[Records contained in a dataset]

*-*-*

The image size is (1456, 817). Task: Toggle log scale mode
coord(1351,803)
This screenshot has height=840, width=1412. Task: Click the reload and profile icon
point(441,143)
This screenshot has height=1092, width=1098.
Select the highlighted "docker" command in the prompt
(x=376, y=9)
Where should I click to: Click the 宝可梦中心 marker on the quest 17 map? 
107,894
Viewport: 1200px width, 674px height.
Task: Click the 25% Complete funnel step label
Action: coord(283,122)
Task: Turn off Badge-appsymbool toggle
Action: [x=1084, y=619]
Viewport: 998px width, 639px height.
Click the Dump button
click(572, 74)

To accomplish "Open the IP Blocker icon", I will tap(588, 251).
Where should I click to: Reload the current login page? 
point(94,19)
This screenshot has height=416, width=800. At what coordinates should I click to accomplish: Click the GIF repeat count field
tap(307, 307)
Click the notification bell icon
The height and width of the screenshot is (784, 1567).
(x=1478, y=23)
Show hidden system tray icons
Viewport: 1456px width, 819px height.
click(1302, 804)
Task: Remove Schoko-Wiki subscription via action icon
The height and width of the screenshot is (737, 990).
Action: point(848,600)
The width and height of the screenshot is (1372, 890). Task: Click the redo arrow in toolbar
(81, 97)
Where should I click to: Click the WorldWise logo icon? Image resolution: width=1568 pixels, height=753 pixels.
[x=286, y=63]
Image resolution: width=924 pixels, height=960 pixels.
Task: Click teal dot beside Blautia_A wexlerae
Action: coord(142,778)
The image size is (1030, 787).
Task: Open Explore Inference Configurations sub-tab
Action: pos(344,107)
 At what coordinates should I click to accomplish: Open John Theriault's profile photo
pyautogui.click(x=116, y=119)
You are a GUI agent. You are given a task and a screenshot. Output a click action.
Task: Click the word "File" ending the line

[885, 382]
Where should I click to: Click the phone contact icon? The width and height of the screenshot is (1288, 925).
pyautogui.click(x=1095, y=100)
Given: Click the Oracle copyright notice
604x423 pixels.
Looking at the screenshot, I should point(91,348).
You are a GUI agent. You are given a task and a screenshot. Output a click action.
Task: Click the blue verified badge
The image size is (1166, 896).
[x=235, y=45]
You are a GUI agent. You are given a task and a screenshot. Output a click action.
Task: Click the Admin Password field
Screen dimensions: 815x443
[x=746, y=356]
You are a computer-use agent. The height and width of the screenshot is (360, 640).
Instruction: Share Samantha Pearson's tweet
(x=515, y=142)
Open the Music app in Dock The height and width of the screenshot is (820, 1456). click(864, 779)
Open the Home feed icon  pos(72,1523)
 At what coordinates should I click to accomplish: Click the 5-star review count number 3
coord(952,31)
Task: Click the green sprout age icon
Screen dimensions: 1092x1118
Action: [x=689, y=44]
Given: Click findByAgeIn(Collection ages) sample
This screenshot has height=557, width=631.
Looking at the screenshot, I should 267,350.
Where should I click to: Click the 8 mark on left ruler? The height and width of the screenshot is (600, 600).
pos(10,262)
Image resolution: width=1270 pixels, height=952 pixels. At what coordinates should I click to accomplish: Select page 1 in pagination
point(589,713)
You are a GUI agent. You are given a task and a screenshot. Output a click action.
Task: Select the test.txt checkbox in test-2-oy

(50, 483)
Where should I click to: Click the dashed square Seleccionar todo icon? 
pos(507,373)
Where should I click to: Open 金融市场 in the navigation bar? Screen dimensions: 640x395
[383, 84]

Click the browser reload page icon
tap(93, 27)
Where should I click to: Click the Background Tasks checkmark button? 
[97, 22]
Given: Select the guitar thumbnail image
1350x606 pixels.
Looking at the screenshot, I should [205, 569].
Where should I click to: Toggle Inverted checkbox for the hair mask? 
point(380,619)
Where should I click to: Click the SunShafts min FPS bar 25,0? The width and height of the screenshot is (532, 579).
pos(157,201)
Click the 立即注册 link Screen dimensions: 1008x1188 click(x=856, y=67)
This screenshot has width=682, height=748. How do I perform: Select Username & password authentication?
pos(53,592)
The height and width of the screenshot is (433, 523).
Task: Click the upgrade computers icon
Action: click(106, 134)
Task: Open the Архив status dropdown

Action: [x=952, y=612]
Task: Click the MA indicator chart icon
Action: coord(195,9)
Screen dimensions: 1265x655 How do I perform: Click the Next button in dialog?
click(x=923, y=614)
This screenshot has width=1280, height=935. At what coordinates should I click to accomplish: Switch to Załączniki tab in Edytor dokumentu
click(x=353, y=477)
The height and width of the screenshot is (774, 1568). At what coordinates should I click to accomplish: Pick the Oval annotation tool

*-*-*

What you should do:
Give every entry back exactly as it was written above.

Answer section:
The image size is (1456, 817). Task: Toggle log scale mode
coord(1351,803)
This screenshot has height=840, width=1412. Task: Click the reload and profile icon
point(441,143)
This screenshot has height=1092, width=1098.
Select the highlighted "docker" command in the prompt
(x=376, y=9)
Where should I click to: Click the 宝可梦中心 marker on the quest 17 map? 
107,894
Viewport: 1200px width, 674px height.
Task: Click the 25% Complete funnel step label
Action: coord(283,122)
Task: Turn off Badge-appsymbool toggle
Action: [x=1084, y=619]
Viewport: 998px width, 639px height.
Click the Dump button
click(572, 74)

To accomplish "Open the IP Blocker icon", I will tap(588, 251).
Where should I click to: Reload the current login page? 
point(94,19)
This screenshot has height=416, width=800. At what coordinates should I click to accomplish: Click the GIF repeat count field
tap(307, 307)
Click the notification bell icon
The height and width of the screenshot is (784, 1567).
(x=1478, y=23)
Show hidden system tray icons
Viewport: 1456px width, 819px height.
click(1302, 804)
Task: Remove Schoko-Wiki subscription via action icon
The height and width of the screenshot is (737, 990).
Action: point(848,600)
The width and height of the screenshot is (1372, 890). Task: Click the redo arrow in toolbar
(81, 97)
Where should I click to: Click the WorldWise logo icon? Image resolution: width=1568 pixels, height=753 pixels.
[x=286, y=63]
Image resolution: width=924 pixels, height=960 pixels.
Task: Click teal dot beside Blautia_A wexlerae
Action: coord(142,778)
The image size is (1030, 787).
Task: Open Explore Inference Configurations sub-tab
Action: pos(344,107)
 At what coordinates should I click to accomplish: Open John Theriault's profile photo
pyautogui.click(x=116, y=119)
You are a GUI agent. You are given a task and a screenshot. Output a click action.
Task: Click the word "File" ending the line

[885, 382]
Where should I click to: Click the phone contact icon? The width and height of the screenshot is (1288, 925).
pyautogui.click(x=1095, y=100)
Given: Click the Oracle copyright notice
604x423 pixels.
Looking at the screenshot, I should point(91,348).
You are a GUI agent. You are given a task and a screenshot. Output a click action.
Task: Click the blue verified badge
The image size is (1166, 896).
[x=235, y=45]
You are a GUI agent. You are given a task and a screenshot. Output a click action.
Task: Click the Admin Password field
Screen dimensions: 815x443
[x=746, y=356]
You are a computer-use agent. The height and width of the screenshot is (360, 640).
Instruction: Share Samantha Pearson's tweet
(x=515, y=142)
Open the Music app in Dock The height and width of the screenshot is (820, 1456). click(864, 779)
Open the Home feed icon  pos(72,1523)
 At what coordinates should I click to accomplish: Click the 5-star review count number 3
coord(952,31)
Task: Click the green sprout age icon
Screen dimensions: 1092x1118
Action: [x=689, y=44]
Given: Click findByAgeIn(Collection ages) sample
This screenshot has height=557, width=631.
Looking at the screenshot, I should 267,350.
Where should I click to: Click the 8 mark on left ruler? The height and width of the screenshot is (600, 600).
pos(10,262)
Image resolution: width=1270 pixels, height=952 pixels. At what coordinates should I click to accomplish: Select page 1 in pagination
point(589,713)
You are a GUI agent. You are given a task and a screenshot. Output a click action.
Task: Select the test.txt checkbox in test-2-oy

(50, 483)
Where should I click to: Click the dashed square Seleccionar todo icon? 
pos(507,373)
Where should I click to: Open 金融市场 in the navigation bar? Screen dimensions: 640x395
[383, 84]

Click the browser reload page icon
tap(93, 27)
Where should I click to: Click the Background Tasks checkmark button? 
[97, 22]
Given: Select the guitar thumbnail image
1350x606 pixels.
Looking at the screenshot, I should [205, 569].
Where should I click to: Toggle Inverted checkbox for the hair mask? 
point(380,619)
Where should I click to: Click the SunShafts min FPS bar 25,0? The width and height of the screenshot is (532, 579).
pos(157,201)
Click the 立即注册 link Screen dimensions: 1008x1188 click(x=856, y=67)
This screenshot has width=682, height=748. How do I perform: Select Username & password authentication?
pos(53,592)
The height and width of the screenshot is (433, 523).
Task: Click the upgrade computers icon
Action: click(106, 134)
Task: Open the Архив status dropdown

Action: [x=952, y=612]
Task: Click the MA indicator chart icon
Action: coord(195,9)
Screen dimensions: 1265x655 How do I perform: Click the Next button in dialog?
click(x=923, y=614)
This screenshot has width=1280, height=935. At what coordinates should I click to accomplish: Switch to Załączniki tab in Edytor dokumentu
click(x=353, y=477)
The height and width of the screenshot is (774, 1568). At what coordinates should I click to accomplish: Pick the Oval annotation tool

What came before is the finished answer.